Arles, France

Rencontres d’Arles

Various Venues

Notwithstanding the proverb, French photographer-filmmaker Raymond Depardon is a prophet in his own country. Among the awards he has accumulated are the Grand Prix National de la Photographie and two Césars for his documentary films, not to mention the Order of Agricultural Merit. If one of the rare honors missing from his CV is an exhibition at the Rencontres d’Arles photo festival, this is not for any lack of opportunities but because, as he puts it, “I’m someone who’s more passionate about books than exhibits.” Or at least until this year, when Depardon received the offer he couldn’t refuse: to serve as guest curator of the venerable festival’s thirty-seventh edition. While this curatorial debut did not include his own work, the ambitious program he put together—thirty-seven exhibits, plus three evening events—turned out to be a remarkable self-portrait in the third-person plural. True to the show’s tongue-in-cheek title, “So French,” alluding to the American reaction to his “impressionistic” approach, Depardon offered the public what might be described as a rigorously subjective selection of twentieth- and twenty-first-century photographers based on the openly avowed criteria of friendship and filiations.

At the heart of this venture was the section entitled “Traveling Companions,” featuring the work of people with whom he has shared life, love, and photography in his multiple incarnations as photo-reporter, paparazzo, war correspondent, founding member of the Gamma agency and longtime member of Magnum Photos, filmmaker, and inveterate traveler and Africa buff. In all, eleven photographers, one graphic artist (the late Roman Cieslewicz, faithful designer of his film posters), and one unclassifiable figure on the French photography scene (Christian Caujolle, pioneering photo editor, critic, curator, and founding director of the Agence VU and its gallery). Three of the women in the group responded to Depardon’s invitation in strikingly original ways. Dominique Issermann, the renowned fashion photographer and portraitist, created a hypnotic installation in the darkened interior of a fifteenth-century church, where her black-and-white photos, removed from their original contexts as ads or illustrations, were projected onto two boxlike sculptural screens rising up from the floor.
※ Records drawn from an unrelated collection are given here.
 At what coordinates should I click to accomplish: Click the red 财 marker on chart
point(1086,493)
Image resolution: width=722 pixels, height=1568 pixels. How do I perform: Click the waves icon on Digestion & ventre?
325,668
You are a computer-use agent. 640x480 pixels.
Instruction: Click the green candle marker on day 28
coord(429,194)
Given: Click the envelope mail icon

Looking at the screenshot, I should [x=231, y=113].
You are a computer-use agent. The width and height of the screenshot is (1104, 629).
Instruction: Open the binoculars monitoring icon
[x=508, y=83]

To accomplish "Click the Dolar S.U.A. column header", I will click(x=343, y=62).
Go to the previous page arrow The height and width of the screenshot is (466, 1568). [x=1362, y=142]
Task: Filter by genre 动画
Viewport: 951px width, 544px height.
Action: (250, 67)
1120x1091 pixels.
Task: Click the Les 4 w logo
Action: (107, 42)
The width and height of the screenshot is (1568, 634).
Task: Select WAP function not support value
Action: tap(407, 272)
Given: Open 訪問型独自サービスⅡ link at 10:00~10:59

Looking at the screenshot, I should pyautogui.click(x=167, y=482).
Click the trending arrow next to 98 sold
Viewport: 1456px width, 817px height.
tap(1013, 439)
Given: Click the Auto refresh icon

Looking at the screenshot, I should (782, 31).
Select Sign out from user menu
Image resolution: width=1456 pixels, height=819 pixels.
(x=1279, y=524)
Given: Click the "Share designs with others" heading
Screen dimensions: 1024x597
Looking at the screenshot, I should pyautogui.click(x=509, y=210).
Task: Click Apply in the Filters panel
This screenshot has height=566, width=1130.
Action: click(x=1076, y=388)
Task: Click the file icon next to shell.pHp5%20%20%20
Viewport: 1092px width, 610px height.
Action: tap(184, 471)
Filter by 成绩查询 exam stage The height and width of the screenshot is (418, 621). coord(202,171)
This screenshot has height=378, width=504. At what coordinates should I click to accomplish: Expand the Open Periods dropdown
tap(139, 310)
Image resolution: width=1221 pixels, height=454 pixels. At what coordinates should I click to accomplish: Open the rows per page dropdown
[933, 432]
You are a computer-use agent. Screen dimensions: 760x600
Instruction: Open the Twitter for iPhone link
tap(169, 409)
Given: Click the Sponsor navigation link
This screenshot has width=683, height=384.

Conversely, Susan Meiselas’s Reframing History, 2004, placed her celebrated photos of the Nicaraguan insurrection of 1978–79 in their contemporary contexts in the form of semitransparent banners that were set up, billboard style, near the sites where they were taken. Twelve of the banners were presented at Arles, along with an AV installation juxtaposing footage from the various sites in Nicaragua where they were placed and the wide range of reactions this tangible evocation of the past elicited. And artist Sophie Ristelhueber transformed an apartment in the Banque de France’s recently vacated official residence into the scene of Eleven Blowups, 2006: true/false views of bomb craters digitally recomposed from Reuters rushes from Iraq and her own photos of warscapes taken over the past decade. “Blown up” to poster size and pasted onto the fading paisley wallpaper, these iconic images, eerily devoid of media blood, gore, and bystanders, confronted visitors not with photographic records of events, much less an exhibition, but with eleven mental windows on the seemingly eternal violence of the world.

A historical section devoted to (Depardon’s) “Influences” paid a blockbuster tribute to the American documentary tradition with more than two hundred prints culled from French collections. In the third section, “Photographers of Society and Politics,” the centerpiece was David Goldblatt’s first major exhibition in France, which, curated by Martin Parr in his inimitable picture-gallery style, packed the nave and chapels of a seventeenth-century church with photographs and visitors alike. In the case of younger “social and political” photographers whom Depardon chose to showcase, the affinities with one or another aspect of his own work were clear, but these did not necessarily make the photos convincing. In a notable attempt to free the photo essay from the wall, nine photographers presented multichannel projections, with some exceptional results, notably the pieces by three different members of the Tendance Floue (Blurry Tendency) collective: Gilles Coulon (on the Bamako gab sessions known as grins), Olivier Cullman (on first- and third-world couch potatoes) and, above all, Meyer (on itinerant digital film screenings in West Africa presented as an ingenious projection of projections). Past masters in the art of visual narrative, they made the most of the format to express the mixture of revolt, poetry, and self-doubt common to Depardon and his traveling companions—three qualities that are indispensable to prophets, in their own countries and elsewhere.